When banks borrow money from each other, they charge interest. Banks can borrow money from the Fed, who also charges interest. This is where the Fed gets the title, “Borrower of Last Resort” because if a bank needs a loan and no other banks will give one to them, that bank can always get a loan from the Fed.

The discount rate is the interest that the Fed charges on its loans to banks. It’s also called the primary credit rate. These loans are given out through the Fed’s discount window. The discount rate is not the same as the federal funds rate, which is the interest banks charge each other to borrow money.

As of Sept. 2019, the Fed’s discount rate is 2.5%.This number is the baseline rate that affects interest rates throughout the rest of the economy. As this rate moves, all other rates follow.

In greatly simplified terms, having a higher discount rate means that it’s expensive for banks to get money. Ultimately, this means that it’s more expensive for consumers to get loans. This is contractionary monetary policy. 

Conversely, a lower discount rate means it’s cheaper for banks to borrow money. This means interest rates will ultimately be lower for consumers looking for mortgages, car loans and student loans. Lower interest rates encourage spending as a part of expansionary policy. 

In one sentence: The Fed sets a benchmark interest rate that impacts everything from bank to bank loans, to the interest rates paid on savings accounts. 

Open Market Operations

This tool is all about US Treasuries. US treasuries, or bonds, are basically IOU notes that the government issues with the promise of a small return on interest down the line for bondholders. 

The bond market is complicated. But in simplistic terms, the Fed is able to buy and sell such large amounts of treasuries that it dictates conditions for the rest of the market. 

The Fed’s open market operations mean that they purchase or sell these bonds on the market. By buying and selling treasuries, ultimately controlling the supply of money.

A big sale of these bonds means that banks and investors will buy them up and shrink the total money supply. When the Fed goes into the market and buys bonds, that means that banks and investors have to spend their money in order places in the market. 

In one sentence: The Fed buys and sells US Treasury bonds in order to control the supply of US Dollars in the economy.

Expansionary Policy

Lower Reserve Requirements

Lower Discount Rates

Buy U.S. Treasuries

Contractionary Policy

Higher Reserve Requirements

Higher Discount Rates

Sell U.S. Treasuries

Relevance in Reporting

The Federal Reserve System is like the backstage crew of a play.
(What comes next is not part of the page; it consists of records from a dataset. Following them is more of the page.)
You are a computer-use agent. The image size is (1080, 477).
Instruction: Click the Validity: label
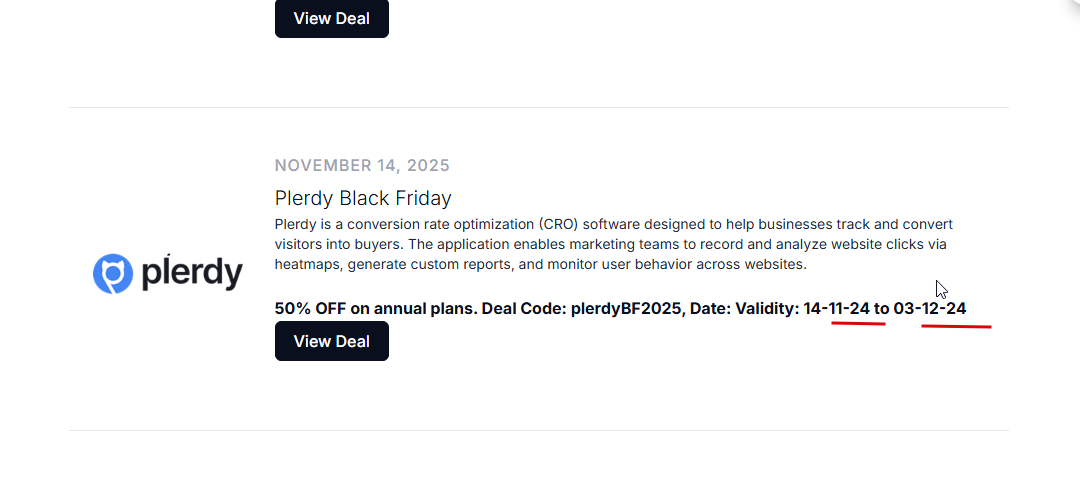coord(767,308)
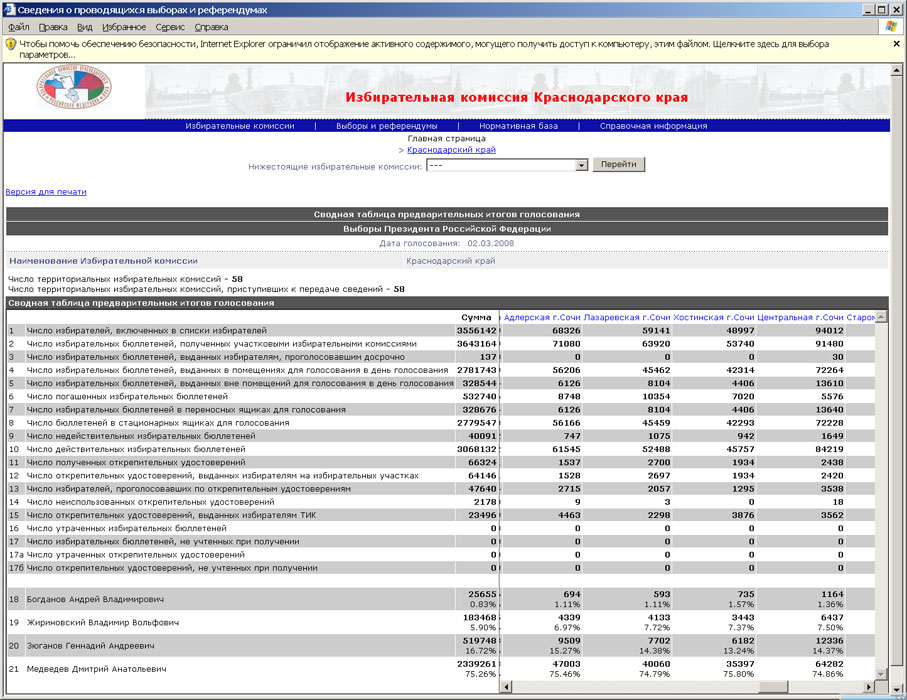The height and width of the screenshot is (700, 907).
Task: Click the Internet Explorer page icon in the title bar
Action: 9,8
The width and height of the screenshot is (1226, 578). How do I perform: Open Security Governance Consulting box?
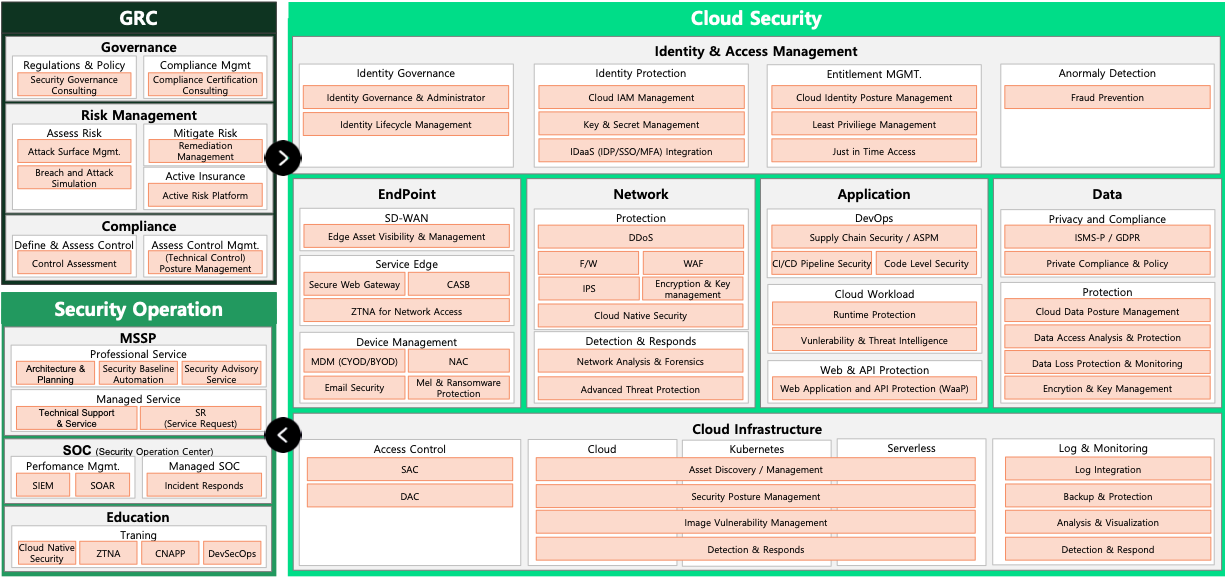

They’re running around behind the scenes ensuring that the show runs smoothly for the public. The system is both unwieldy and essential. Any business reporter needs to understand how consequential the system is for economies all of sizes. 

Whether they know what the Fed is or not, all readers are impacted by what they do. They can be impacted directly when applying for loans or opening savings accounts, and indirectly by moves made in Washington. 

Every move the Fed makes ripples through the US and across the globe. As a journalist working to contextualize business news, those on the business beat need to have an understanding and curiosity about this institution.